Task description:
Reproduce the stretch of the article on Internet marketing from "Personalization – a" through "wishes to convey.", word for word.

:: Given text

The notion that what’s good for the goose isn’t necessarily good for the gander is underlined by Susannah Petty, writing in B&T Weekly (Jan. 15, 1999) on how direct marketing and general advertising each have a distinct part to play. Intel director of worldwide marketing Ann Lewnes presented a case study of her company’s approach to global marketing, recognizing the Internet as a killer application that’s set to bring about the upheaval of the entire business.

Like Procter & Gamble, Intel questioned whether the Internet was a medium for creating awareness, a direct response tool or a lead-generation device, eventually coming to the conclusion that its true worth lay in creating high-value, long-term loyalty. Likewise, traditional advertising emerged as a vital ingredient of building brand awareness, winning out when the goal is to build brand preference.

For the time being at least, broadband television provides the most effective vehicle. Yet when it comes to building loyalty and conviction, the narrowcast Internet offers unparalleled opportunities for one-on-one dialogue, in Intel’s case digging deep into the customer’s psyche to discover needs for information or byproduct services. No other medium provides that capacity for connecting with the consumer in the same way.

Writing in Professional Marketing (February 1999), Simon van Wyk declared the Internet to be without parallel. For while many believe the Net is just like television, its only true similarity is the use of a screen. He quoted Marshall McLuhan’s statement, 30 years earlier: “While television is the ultimate cool medium, it is a low-participation, passive experience.” In the same way, the Internet is a hot, high-participation multimedia environment that’s getting hotter with each passing day, and Van Wyk clearly understands Intel’s crucial point about customer connection. That’s why he insists that we should rid ourselves of the term “audience” in relation to Internet marketing and replace it with the more apt “participant.”

In the metamorphosis between mass marketing and one-to-one that is taking place right now, customer intervention is what makes the difference. But the big risk for marketers is that their communications agencies may well fail to appreciate the need for that vital one-to-one dialogue which direct marketers practice as the norm.

Yet the Internet’s unprecedented levels of connectivity, huge potential for return on investment and extraordinary capacity for accountability may well mean that advertisers themselves will turn toward it as a viable and deeply serious means of connecting with their customers.

But advertisers should guard against intrusive ways of increasing impact, since it’s all too easy to annoy someone visiting a site with a specific purpose in mind. Eyeballs easily become desensitized when customers are trying to concentrate on what they really want, rather than being forced to look at what advertisers want them to. The key to the Internet, full of searchers and shoppers, is winning the user’s attention, then creating and maintaining a dialogue in an atmosphere of choice.

Personalization – a keyword of the direct marketing industry for years – is all about making messages meaningful and relevant. So moving TV commercials to the Web calls for a definite shift in mind-set. To make the message work more effectively when served directly to the consumer, advertising and direct marketing offers must be interactive, as well as absorbing.

A growing number of diverse e-commerce sites now offer customized products and services, such as the female-oriented Reflect.com and the golf-dedicated Chipshot.com. And they all sing the “have it your way” jingle to show they know that “it” has to be what the individual wants, rather than what the company wishes to convey.

::::
:: Entries supplied

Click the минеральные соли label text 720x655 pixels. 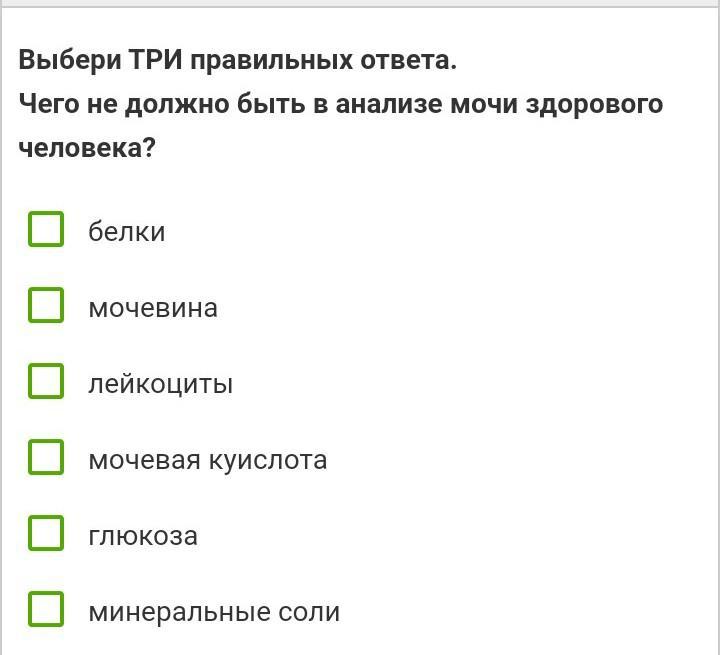coord(214,612)
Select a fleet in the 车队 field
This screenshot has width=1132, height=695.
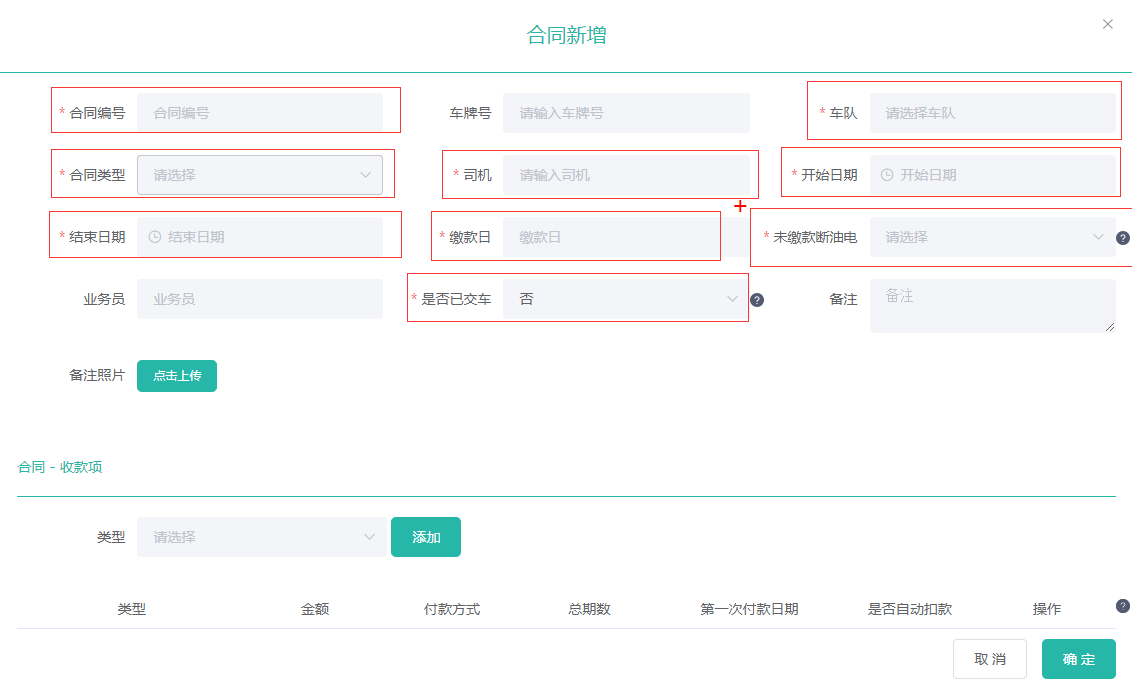(992, 113)
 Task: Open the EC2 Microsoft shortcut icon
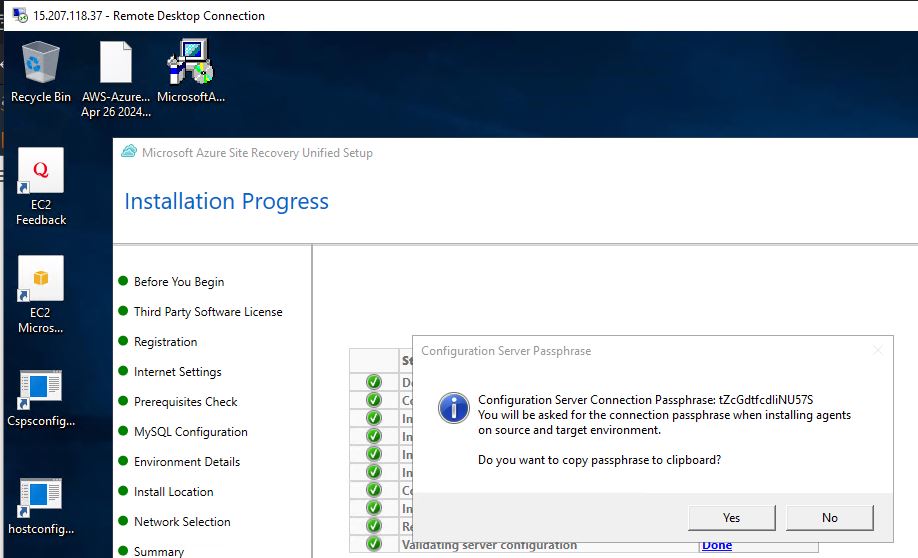pyautogui.click(x=41, y=279)
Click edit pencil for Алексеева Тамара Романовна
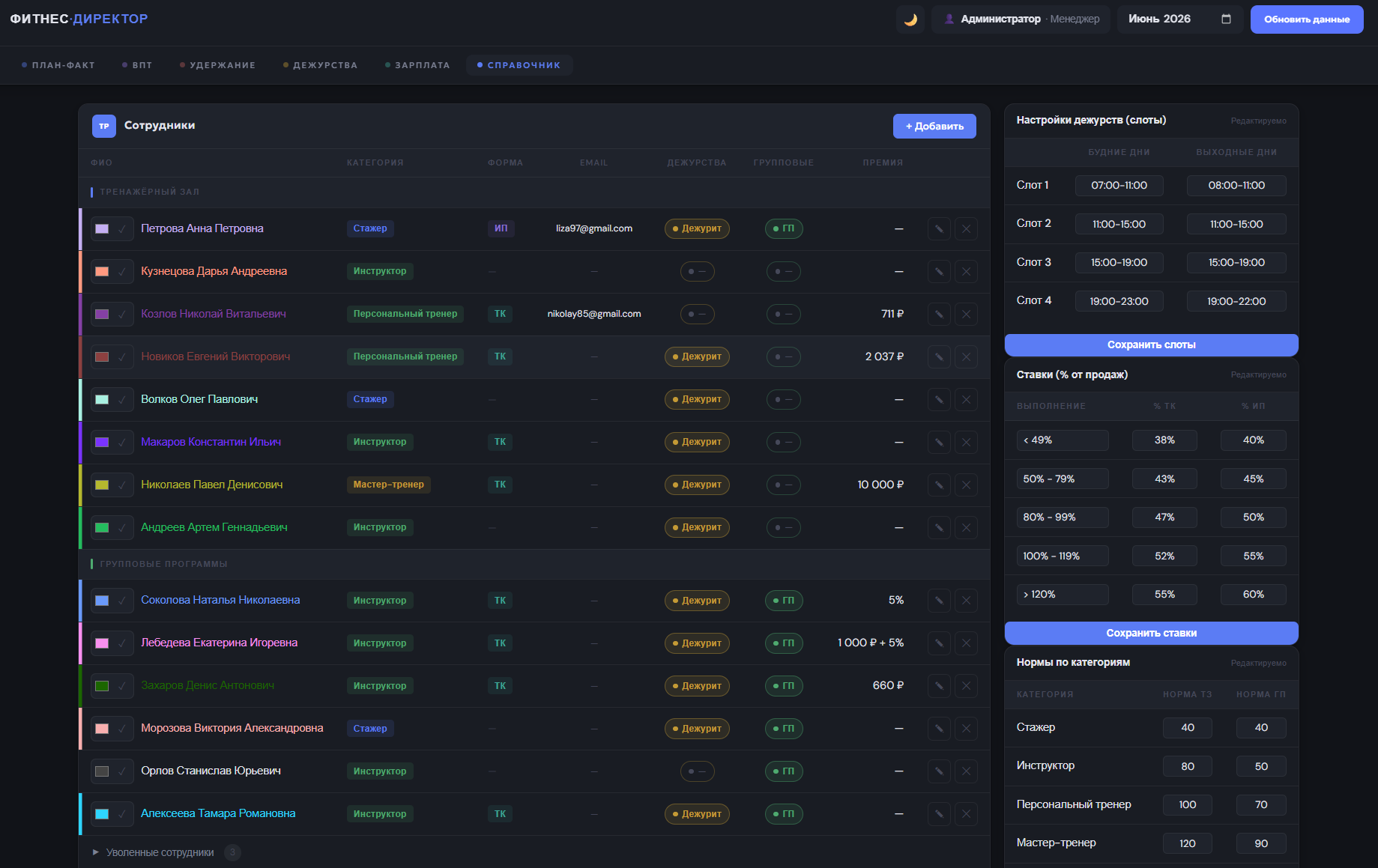 click(939, 814)
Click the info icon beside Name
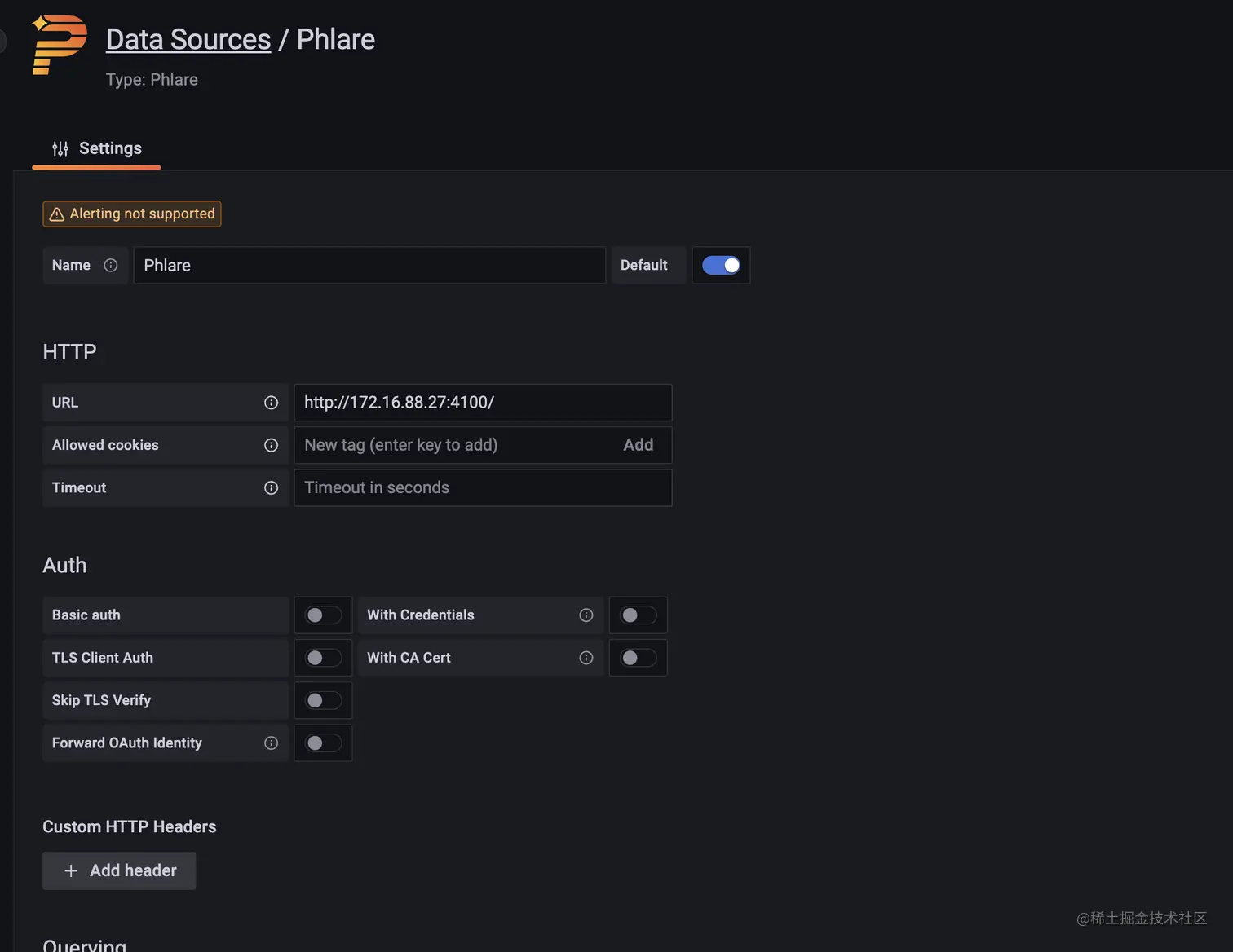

::::

Response to the exercise:
Personalization – a keyword of the direct marketing industry for years – is all about making messages meaningful and relevant. So moving TV commercials to the Web calls for a definite shift in mind-set. To make the message work more effectively when served directly to the consumer, advertising and direct marketing offers must be interactive, as well as absorbing.

A growing number of diverse e-commerce sites now offer customized products and services, such as the female-oriented Reflect.com and the golf-dedicated Chipshot.com. And they all sing the “have it your way” jingle to show they know that “it” has to be what the individual wants, rather than what the company wishes to convey.